▸ **TASK PROMPT**: Copy the records. Keep every line exactly as it is.

▸ **EXTRACTED INFORMATION**:
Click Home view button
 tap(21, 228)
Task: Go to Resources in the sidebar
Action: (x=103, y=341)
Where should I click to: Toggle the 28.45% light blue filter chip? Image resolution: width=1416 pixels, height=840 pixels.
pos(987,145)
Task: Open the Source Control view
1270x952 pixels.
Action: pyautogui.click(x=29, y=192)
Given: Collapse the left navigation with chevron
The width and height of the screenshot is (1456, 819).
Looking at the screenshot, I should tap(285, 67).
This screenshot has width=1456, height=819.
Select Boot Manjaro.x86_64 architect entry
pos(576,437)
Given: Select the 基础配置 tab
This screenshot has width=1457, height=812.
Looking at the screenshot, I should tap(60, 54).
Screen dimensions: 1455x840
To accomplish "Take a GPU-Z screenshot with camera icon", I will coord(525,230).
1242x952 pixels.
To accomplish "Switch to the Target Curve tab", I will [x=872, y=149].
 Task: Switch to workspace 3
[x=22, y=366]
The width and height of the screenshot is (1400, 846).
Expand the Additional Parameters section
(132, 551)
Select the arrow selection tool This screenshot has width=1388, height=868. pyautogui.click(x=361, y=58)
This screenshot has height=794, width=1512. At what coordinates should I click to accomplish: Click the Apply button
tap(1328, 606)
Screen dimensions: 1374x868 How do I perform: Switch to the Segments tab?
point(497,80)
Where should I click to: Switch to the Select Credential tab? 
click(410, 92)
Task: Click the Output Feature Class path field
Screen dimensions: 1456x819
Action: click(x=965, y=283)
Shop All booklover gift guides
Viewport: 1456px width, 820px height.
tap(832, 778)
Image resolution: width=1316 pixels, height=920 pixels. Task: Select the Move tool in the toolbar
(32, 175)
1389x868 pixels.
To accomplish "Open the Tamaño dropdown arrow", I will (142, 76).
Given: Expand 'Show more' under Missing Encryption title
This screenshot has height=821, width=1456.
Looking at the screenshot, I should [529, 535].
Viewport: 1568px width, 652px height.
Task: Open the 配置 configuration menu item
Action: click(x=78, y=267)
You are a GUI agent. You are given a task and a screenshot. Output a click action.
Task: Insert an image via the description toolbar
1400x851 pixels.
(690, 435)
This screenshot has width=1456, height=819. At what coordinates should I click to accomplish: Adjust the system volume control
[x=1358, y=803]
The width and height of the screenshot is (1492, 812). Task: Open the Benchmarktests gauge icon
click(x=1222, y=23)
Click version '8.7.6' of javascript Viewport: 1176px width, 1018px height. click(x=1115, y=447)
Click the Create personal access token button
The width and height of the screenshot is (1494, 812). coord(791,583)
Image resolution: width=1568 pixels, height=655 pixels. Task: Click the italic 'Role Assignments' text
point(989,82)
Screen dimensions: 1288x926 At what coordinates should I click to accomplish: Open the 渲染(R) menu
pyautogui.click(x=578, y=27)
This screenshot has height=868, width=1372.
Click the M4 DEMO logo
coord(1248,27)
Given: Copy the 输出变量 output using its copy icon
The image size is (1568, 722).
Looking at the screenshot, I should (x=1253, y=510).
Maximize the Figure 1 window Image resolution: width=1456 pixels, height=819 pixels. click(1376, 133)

▸ **RESULT OF THE TASK**:
Click Home view button
 tap(21, 228)
Task: Go to Resources in the sidebar
Action: (x=103, y=341)
Where should I click to: Toggle the 28.45% light blue filter chip? Image resolution: width=1416 pixels, height=840 pixels.
pos(987,145)
Task: Open the Source Control view
1270x952 pixels.
Action: pyautogui.click(x=29, y=192)
Given: Collapse the left navigation with chevron
The width and height of the screenshot is (1456, 819).
Looking at the screenshot, I should tap(285, 67).
This screenshot has width=1456, height=819.
Select Boot Manjaro.x86_64 architect entry
pos(576,437)
Given: Select the 基础配置 tab
This screenshot has width=1457, height=812.
Looking at the screenshot, I should tap(60, 54).
Screen dimensions: 1455x840
To accomplish "Take a GPU-Z screenshot with camera icon", I will coord(525,230).
1242x952 pixels.
To accomplish "Switch to the Target Curve tab", I will [x=872, y=149].
 Task: Switch to workspace 3
[x=22, y=366]
The width and height of the screenshot is (1400, 846).
Expand the Additional Parameters section
(132, 551)
Select the arrow selection tool This screenshot has width=1388, height=868. pyautogui.click(x=361, y=58)
This screenshot has height=794, width=1512. At what coordinates should I click to accomplish: Click the Apply button
tap(1328, 606)
Screen dimensions: 1374x868 How do I perform: Switch to the Segments tab?
point(497,80)
Where should I click to: Switch to the Select Credential tab? 
click(410, 92)
Task: Click the Output Feature Class path field
Screen dimensions: 1456x819
Action: click(x=965, y=283)
Shop All booklover gift guides
Viewport: 1456px width, 820px height.
tap(832, 778)
Image resolution: width=1316 pixels, height=920 pixels. Task: Select the Move tool in the toolbar
(32, 175)
1389x868 pixels.
To accomplish "Open the Tamaño dropdown arrow", I will (142, 76).
Given: Expand 'Show more' under Missing Encryption title
This screenshot has height=821, width=1456.
Looking at the screenshot, I should [529, 535].
Viewport: 1568px width, 652px height.
Task: Open the 配置 configuration menu item
Action: click(x=78, y=267)
You are a GUI agent. You are given a task and a screenshot. Output a click action.
Task: Insert an image via the description toolbar
1400x851 pixels.
(690, 435)
This screenshot has width=1456, height=819. At what coordinates should I click to accomplish: Adjust the system volume control
[x=1358, y=803]
The width and height of the screenshot is (1492, 812). Task: Open the Benchmarktests gauge icon
click(x=1222, y=23)
Click version '8.7.6' of javascript Viewport: 1176px width, 1018px height. click(x=1115, y=447)
Click the Create personal access token button
The width and height of the screenshot is (1494, 812). coord(791,583)
Image resolution: width=1568 pixels, height=655 pixels. Task: Click the italic 'Role Assignments' text
point(989,82)
Screen dimensions: 1288x926 At what coordinates should I click to accomplish: Open the 渲染(R) menu
pyautogui.click(x=578, y=27)
This screenshot has height=868, width=1372.
Click the M4 DEMO logo
coord(1248,27)
Given: Copy the 输出变量 output using its copy icon
The image size is (1568, 722).
Looking at the screenshot, I should (x=1253, y=510).
Maximize the Figure 1 window Image resolution: width=1456 pixels, height=819 pixels. click(1376, 133)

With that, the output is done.